On Tuesday night, the Dartmouth men’s basketball team will face off against Harvard. But for players, the game won’t be the most monumental activity of the day: a few hours earlier, they’ll vote on whether to certify a team union. This is the first time in NCAA history that the outcome of a team union vote will be announced to the public.
The vote is the next step in a lengthy process that players have embarked upon to be classified as employees, and to create a union, through the National Labor Relations Board. They first filed a union petition with the local NLRB office in September and were declared employees by an opinion handed down in February.
If players vote to unionize, they’re effectively taking one more step toward killing the NCAA’s business model of amateurism. A Dartmouth players’ union would allow athletes to collectively bargain with the school for wages and other employee benefits entitled to employees under U.S. labor law (including workers’ compensation, which the NCAA created the term “student-athlete” to avoid). Other athletes on campus, as well as in the Ivy League, could follow suit. Dartmouth players have said that they hope to create an Ivy League Players’ Union to facilitate other campus organizing efforts.
Technically, the ruling would only apply to private school athletes in Division I, as the NLRB’s jurisdiction does not extend to the public sector. But the NCAA would likely be forced to allow all athletes to be employees in order to prevent major disparities across college sports. (A separate ongoing NLRB case in California involving USC football and basketball players could allow the NLRB to declare D-I football and basketball players as public school employees, too.)
Ultimately, the NCAA and its schools would have to rethink how they finance college sports—and concede that they owe players a cut of the billions they make each year.
An Ongoing Battle
Dartmouth tried to get the election canceled, or at least have the ballots impounded, in a last-second motion last week. However, as of publication, the election is proceeding as planned.

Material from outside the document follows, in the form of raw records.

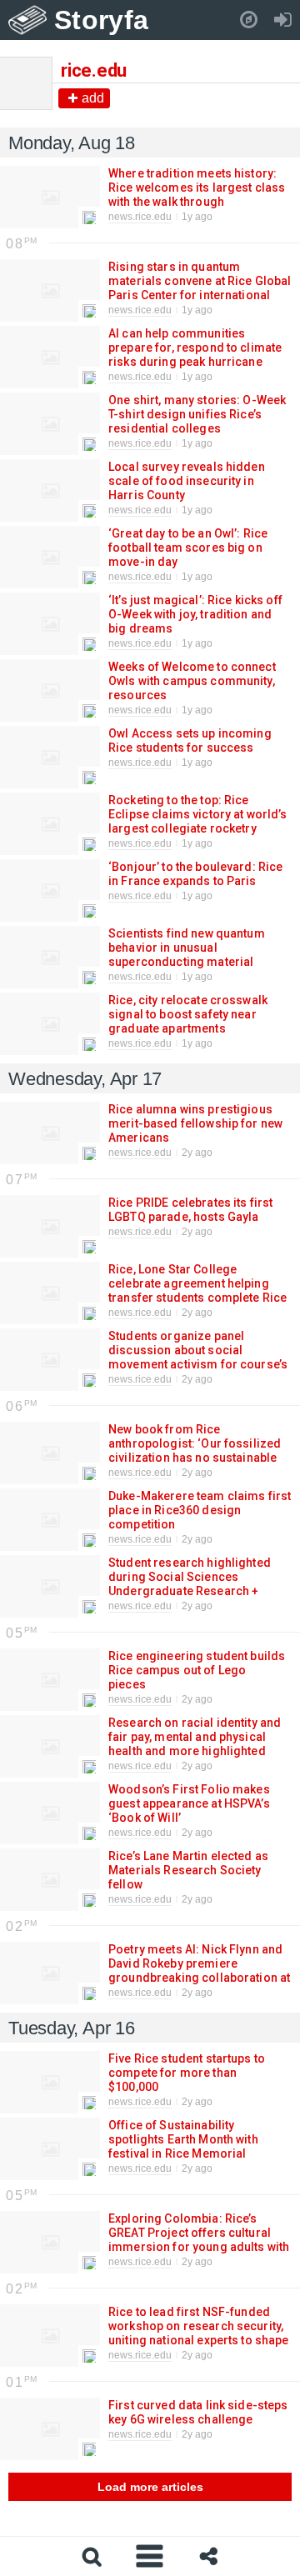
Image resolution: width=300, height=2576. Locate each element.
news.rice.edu (140, 217)
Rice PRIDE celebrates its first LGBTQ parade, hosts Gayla (190, 1209)
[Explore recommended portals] (249, 20)
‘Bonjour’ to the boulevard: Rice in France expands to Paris (195, 874)
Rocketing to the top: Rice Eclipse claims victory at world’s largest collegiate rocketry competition (198, 821)
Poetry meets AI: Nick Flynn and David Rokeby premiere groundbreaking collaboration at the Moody (199, 1970)
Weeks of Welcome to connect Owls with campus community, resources (192, 681)
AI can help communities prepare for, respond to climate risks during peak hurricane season (195, 355)
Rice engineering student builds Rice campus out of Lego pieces (196, 1670)
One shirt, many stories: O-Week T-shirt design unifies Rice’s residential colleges (197, 414)
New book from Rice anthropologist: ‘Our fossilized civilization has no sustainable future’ (194, 1450)
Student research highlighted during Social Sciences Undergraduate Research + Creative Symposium (189, 1584)
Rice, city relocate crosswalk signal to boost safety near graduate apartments (188, 1014)
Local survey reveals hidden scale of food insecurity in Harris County (186, 481)
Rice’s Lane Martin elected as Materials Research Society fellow (188, 1870)
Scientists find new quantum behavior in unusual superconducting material (186, 947)
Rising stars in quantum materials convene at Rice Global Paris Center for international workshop (199, 288)
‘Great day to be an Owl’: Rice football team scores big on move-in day (188, 547)
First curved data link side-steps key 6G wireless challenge (198, 2412)
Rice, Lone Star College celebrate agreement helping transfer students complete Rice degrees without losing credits (197, 1298)
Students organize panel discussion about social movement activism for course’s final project (198, 1357)
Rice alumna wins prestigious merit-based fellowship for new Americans (195, 1123)
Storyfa (101, 20)
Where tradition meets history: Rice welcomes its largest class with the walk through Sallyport (196, 195)
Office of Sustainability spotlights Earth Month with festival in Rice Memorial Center (183, 2146)
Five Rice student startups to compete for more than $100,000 (186, 2072)
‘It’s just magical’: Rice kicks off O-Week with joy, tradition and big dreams (195, 614)
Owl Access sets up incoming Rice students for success (190, 740)
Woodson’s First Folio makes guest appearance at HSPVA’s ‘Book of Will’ (189, 1803)
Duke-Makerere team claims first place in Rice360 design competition (199, 1510)
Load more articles (150, 2486)
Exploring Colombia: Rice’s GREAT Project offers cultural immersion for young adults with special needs (198, 2240)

The school is working on a formal appeal of the ruling, which will be reviewed by the NLRB’s national board. An appeals process could continue all the way up to the Supreme Court—a likely outcome given that the NCAA, conference, and schools are looking to prevent an employment model at all costs.
A Little History
Though Tuesday will provide the first recorded outcome of an NCAA D-I team union vote, it’s not the first election to take place. In 2014, Northwestern football players went through a similar process. They were able to vote, but their ballots were impounded. The unionization petition was ultimately struck down on a technicality, so the NLRB never released the vote results.